• [MATERIAL PROVIDED]:
• • • • • • •
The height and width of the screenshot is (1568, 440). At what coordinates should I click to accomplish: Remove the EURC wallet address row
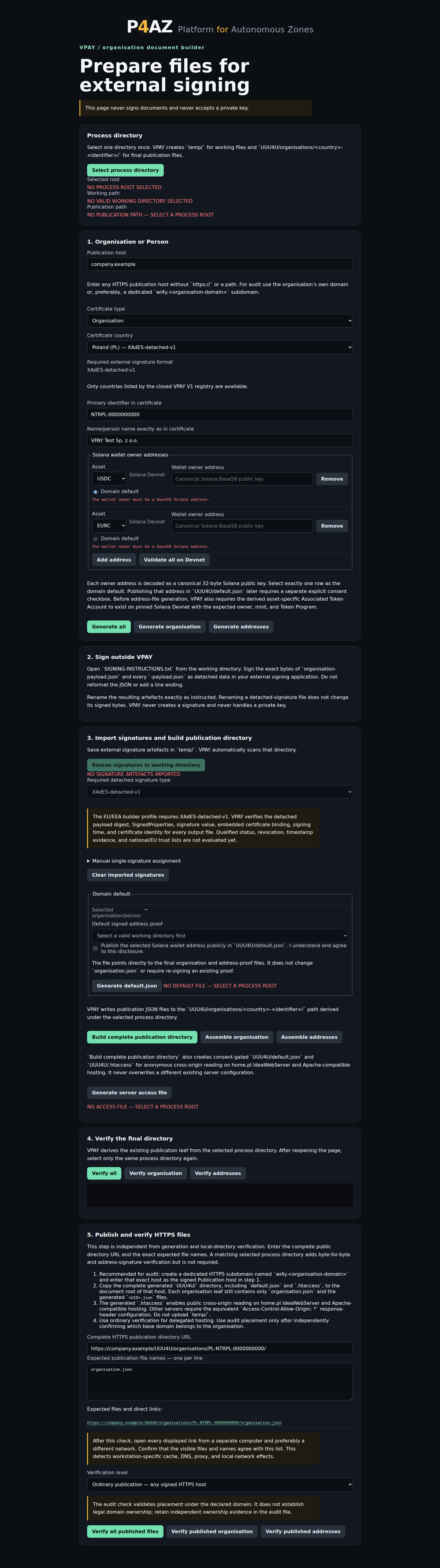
• • • • • • •
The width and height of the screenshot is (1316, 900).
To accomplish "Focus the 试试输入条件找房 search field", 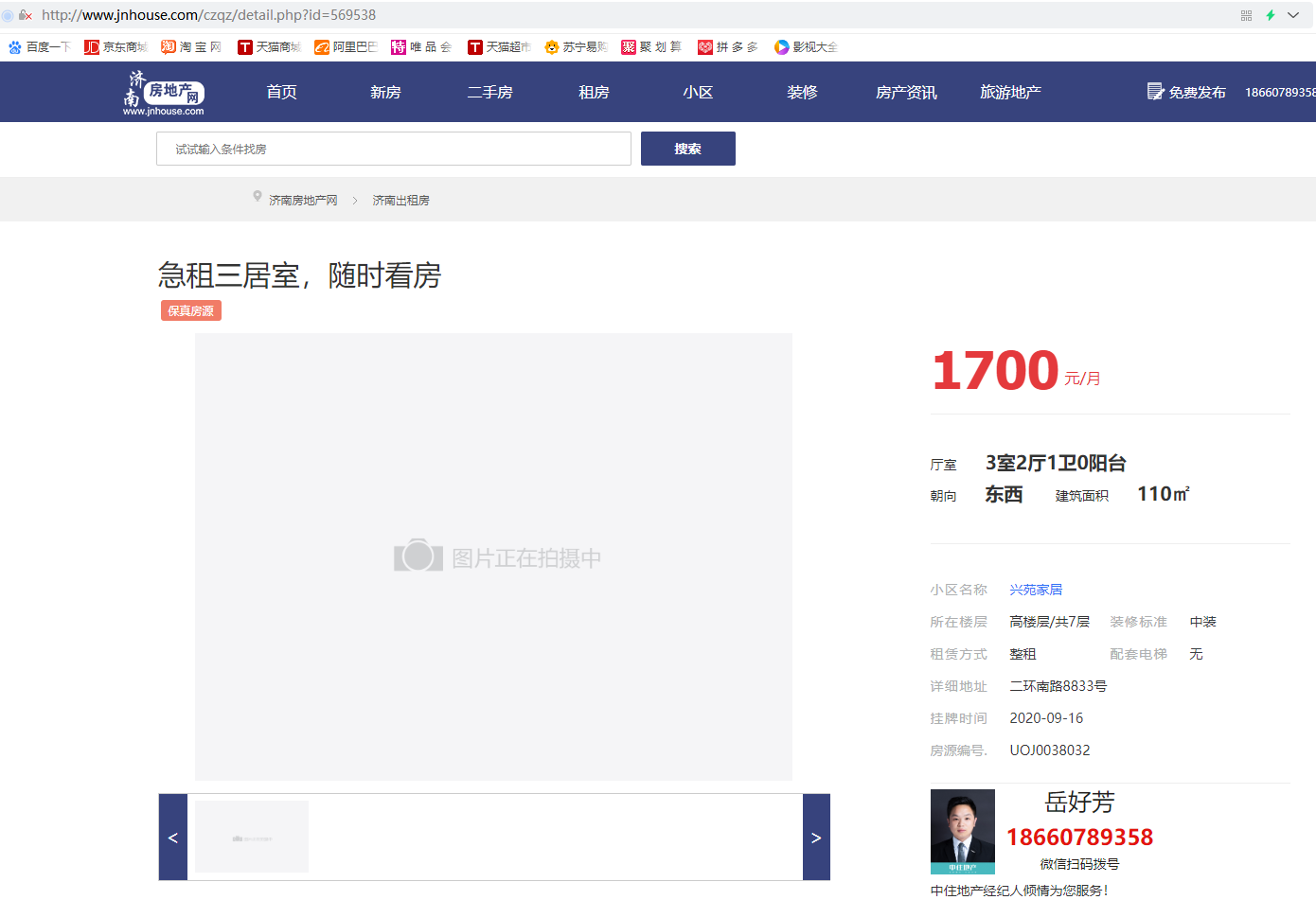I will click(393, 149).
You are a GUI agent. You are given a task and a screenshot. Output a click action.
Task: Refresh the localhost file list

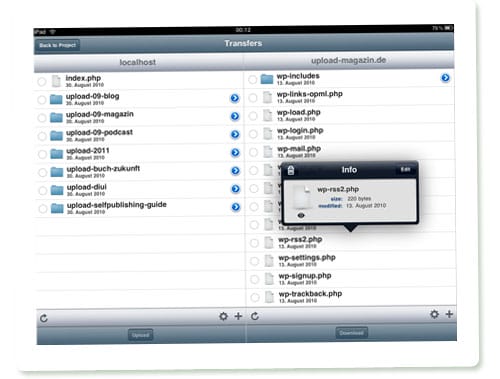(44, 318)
• • • • • • •
• [YOUR ASSIGNMENT]: Scan the entries above for the string "height" and copy each line containing it.

• [ANSWER BOX]:
The height and width of the screenshot is (1568, 440). At what coordinates should I click to accomplish: Remove the EURC wallet address row
The width and height of the screenshot is (1316, 900).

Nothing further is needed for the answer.